Aim of the task:
Please give back only the lines below from the one containing "Instruction: Delete the" to the one containing "Task: Click the standalone", each repeated word for word, both ends included.
»»
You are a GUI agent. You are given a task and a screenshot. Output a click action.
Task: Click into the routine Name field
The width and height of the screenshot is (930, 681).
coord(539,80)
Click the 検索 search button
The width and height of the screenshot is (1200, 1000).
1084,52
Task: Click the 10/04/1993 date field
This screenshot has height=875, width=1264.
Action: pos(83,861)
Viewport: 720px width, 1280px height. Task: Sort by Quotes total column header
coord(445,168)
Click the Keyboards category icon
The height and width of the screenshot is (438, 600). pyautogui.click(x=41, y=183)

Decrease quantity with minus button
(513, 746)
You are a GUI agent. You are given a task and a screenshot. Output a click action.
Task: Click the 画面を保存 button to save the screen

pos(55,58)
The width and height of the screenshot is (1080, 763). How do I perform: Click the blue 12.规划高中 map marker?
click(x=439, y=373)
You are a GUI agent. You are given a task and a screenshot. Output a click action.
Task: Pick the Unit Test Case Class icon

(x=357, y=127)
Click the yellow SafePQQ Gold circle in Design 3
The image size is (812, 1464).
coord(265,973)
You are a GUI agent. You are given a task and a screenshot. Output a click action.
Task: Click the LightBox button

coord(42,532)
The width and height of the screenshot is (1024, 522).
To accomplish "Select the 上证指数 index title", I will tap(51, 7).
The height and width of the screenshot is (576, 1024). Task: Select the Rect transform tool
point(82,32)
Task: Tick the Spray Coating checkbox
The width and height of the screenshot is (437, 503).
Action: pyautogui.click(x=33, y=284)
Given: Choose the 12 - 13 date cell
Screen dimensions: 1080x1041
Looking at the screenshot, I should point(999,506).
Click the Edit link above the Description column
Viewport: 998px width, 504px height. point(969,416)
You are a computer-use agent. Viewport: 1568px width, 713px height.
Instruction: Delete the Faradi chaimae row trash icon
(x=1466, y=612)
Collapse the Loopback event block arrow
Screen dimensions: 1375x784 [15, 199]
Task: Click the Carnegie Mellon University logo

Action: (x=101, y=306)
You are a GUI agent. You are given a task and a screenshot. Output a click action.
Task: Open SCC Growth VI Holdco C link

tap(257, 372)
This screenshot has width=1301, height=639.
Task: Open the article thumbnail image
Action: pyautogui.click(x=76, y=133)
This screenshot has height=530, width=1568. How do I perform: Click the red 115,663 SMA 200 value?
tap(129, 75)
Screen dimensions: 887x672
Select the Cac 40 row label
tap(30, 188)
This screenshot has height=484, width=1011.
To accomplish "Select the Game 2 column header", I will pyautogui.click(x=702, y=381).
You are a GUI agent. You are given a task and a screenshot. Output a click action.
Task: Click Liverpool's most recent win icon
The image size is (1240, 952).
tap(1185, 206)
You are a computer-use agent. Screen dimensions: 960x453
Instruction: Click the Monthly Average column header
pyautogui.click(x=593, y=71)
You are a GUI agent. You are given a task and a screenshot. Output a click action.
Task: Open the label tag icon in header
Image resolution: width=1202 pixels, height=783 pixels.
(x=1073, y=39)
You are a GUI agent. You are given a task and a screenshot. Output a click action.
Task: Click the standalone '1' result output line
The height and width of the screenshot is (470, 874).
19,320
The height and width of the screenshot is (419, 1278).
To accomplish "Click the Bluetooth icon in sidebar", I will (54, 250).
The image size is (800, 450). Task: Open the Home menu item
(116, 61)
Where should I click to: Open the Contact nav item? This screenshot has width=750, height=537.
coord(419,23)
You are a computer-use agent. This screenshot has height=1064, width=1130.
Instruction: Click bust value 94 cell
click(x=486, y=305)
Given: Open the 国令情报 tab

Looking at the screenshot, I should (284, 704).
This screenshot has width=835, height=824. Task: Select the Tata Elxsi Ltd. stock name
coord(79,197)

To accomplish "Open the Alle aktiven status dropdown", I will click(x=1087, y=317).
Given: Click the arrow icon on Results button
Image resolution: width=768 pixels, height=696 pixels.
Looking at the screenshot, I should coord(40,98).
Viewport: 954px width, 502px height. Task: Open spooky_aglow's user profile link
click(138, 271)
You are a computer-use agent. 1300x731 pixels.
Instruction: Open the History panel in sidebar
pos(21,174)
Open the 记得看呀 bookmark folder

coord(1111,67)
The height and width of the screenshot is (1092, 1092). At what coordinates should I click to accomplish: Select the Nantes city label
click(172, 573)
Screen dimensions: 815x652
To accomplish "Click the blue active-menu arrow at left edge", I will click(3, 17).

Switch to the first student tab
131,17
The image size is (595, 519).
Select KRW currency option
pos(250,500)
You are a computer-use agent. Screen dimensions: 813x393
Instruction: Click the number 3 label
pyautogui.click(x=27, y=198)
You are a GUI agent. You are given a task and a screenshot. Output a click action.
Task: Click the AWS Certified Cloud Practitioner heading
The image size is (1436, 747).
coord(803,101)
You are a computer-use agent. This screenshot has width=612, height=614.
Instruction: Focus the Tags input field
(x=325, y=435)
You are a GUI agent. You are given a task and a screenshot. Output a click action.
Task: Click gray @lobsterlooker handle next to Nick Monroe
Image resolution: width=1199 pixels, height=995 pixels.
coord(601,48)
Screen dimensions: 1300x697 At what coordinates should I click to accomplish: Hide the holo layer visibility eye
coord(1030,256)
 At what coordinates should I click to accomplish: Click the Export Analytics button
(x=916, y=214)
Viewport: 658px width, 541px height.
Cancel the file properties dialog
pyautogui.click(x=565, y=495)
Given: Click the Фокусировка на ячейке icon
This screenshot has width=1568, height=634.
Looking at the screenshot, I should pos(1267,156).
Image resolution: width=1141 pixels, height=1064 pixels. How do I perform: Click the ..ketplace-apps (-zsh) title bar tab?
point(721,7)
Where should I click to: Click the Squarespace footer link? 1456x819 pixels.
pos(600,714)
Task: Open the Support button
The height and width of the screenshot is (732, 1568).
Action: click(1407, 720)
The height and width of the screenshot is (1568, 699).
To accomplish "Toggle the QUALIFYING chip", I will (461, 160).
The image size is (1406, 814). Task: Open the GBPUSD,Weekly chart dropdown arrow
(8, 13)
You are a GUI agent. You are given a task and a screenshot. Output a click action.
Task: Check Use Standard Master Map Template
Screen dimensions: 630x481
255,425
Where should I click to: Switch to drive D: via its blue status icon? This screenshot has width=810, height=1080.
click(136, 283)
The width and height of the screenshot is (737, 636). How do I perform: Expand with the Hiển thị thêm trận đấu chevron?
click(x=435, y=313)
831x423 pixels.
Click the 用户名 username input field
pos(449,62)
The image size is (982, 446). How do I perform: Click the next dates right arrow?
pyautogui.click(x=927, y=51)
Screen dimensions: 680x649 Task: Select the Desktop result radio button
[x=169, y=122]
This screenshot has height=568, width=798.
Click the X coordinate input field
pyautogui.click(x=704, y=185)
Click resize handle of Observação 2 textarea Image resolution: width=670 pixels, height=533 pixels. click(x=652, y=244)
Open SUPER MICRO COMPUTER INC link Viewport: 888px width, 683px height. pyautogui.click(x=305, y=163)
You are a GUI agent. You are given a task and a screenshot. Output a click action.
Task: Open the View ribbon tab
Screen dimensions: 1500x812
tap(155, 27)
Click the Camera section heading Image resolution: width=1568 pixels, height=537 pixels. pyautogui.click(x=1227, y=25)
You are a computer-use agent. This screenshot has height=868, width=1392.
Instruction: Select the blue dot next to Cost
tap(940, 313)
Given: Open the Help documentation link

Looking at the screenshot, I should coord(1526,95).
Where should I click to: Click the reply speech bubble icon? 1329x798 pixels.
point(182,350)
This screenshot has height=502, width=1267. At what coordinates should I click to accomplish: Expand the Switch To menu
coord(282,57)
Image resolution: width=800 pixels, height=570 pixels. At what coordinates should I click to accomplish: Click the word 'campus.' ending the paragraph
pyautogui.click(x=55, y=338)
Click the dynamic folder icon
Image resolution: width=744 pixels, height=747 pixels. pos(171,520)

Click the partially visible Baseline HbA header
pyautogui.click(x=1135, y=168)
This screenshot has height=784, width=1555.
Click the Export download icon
««
Task answer:
Instruction: Delete the Faradi chaimae row trash icon
(x=1466, y=612)
Collapse the Loopback event block arrow
Screen dimensions: 1375x784 [15, 199]
Task: Click the Carnegie Mellon University logo

Action: (x=101, y=306)
You are a GUI agent. You are given a task and a screenshot. Output a click action.
Task: Open SCC Growth VI Holdco C link

tap(257, 372)
This screenshot has width=1301, height=639.
Task: Open the article thumbnail image
Action: pyautogui.click(x=76, y=133)
This screenshot has height=530, width=1568. How do I perform: Click the red 115,663 SMA 200 value?
tap(129, 75)
Screen dimensions: 887x672
Select the Cac 40 row label
tap(30, 188)
This screenshot has height=484, width=1011.
To accomplish "Select the Game 2 column header", I will pyautogui.click(x=702, y=381).
You are a GUI agent. You are given a task and a screenshot. Output a click action.
Task: Click Liverpool's most recent win icon
The image size is (1240, 952).
tap(1185, 206)
You are a computer-use agent. Screen dimensions: 960x453
Instruction: Click the Monthly Average column header
pyautogui.click(x=593, y=71)
You are a GUI agent. You are given a task and a screenshot. Output a click action.
Task: Open the label tag icon in header
Image resolution: width=1202 pixels, height=783 pixels.
(x=1073, y=39)
You are a GUI agent. You are given a task and a screenshot. Output a click action.
Task: Click the standalone '1' result output line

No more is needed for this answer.